▸ **Objetivo**
Reescreva na íntegra todas as linhas abaixo, escalando por 1,6 apenas os números das respostas, que são coordenadas, e arredondando cada um para inteiro, com metades para cima. Os demais números, inclusive os de amostras de formato, ficam inalterados, e as imagens devem ficar fora da resposta.

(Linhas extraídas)
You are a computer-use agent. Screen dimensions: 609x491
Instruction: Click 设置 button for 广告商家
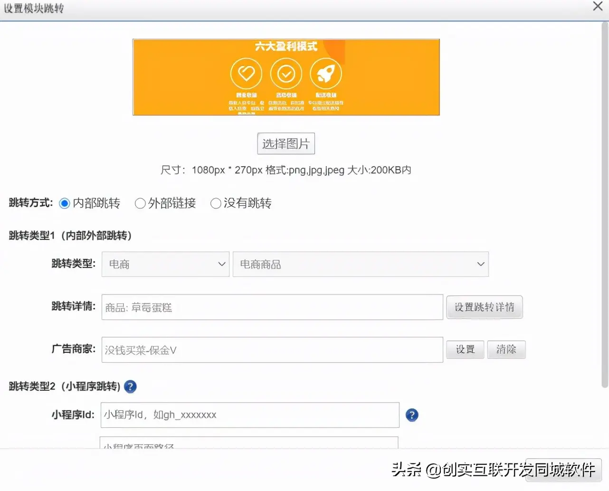point(465,349)
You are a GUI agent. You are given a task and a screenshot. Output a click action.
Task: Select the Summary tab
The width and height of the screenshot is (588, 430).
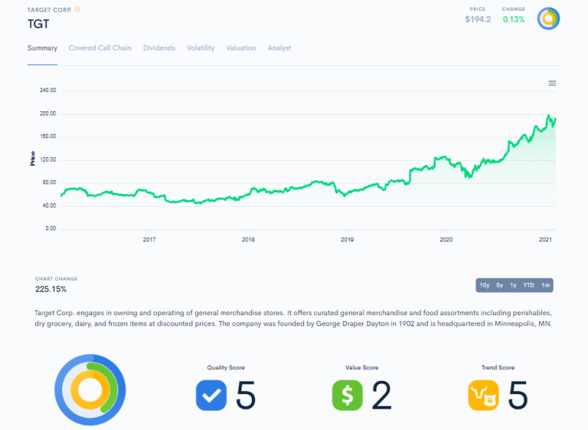42,48
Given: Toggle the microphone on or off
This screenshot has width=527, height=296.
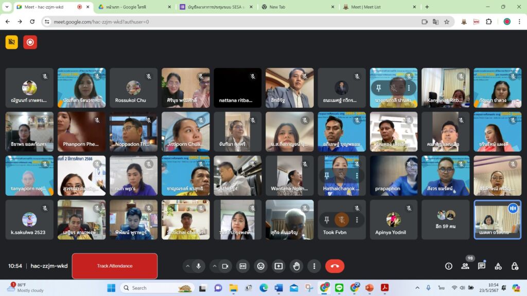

▸ **Resultado do exercício**
You are a computer-use agent. Screen dimensions: 609x491
Instruction: Click 设置 button for 广告商家
point(744,558)
You are a GUI agent. You are given a task and a screenshot. Output a click action.
Task: Select the Summary tab
The width and height of the screenshot is (588, 430).
67,77
Given: Toggle the microphone on or off
This screenshot has width=527, height=296.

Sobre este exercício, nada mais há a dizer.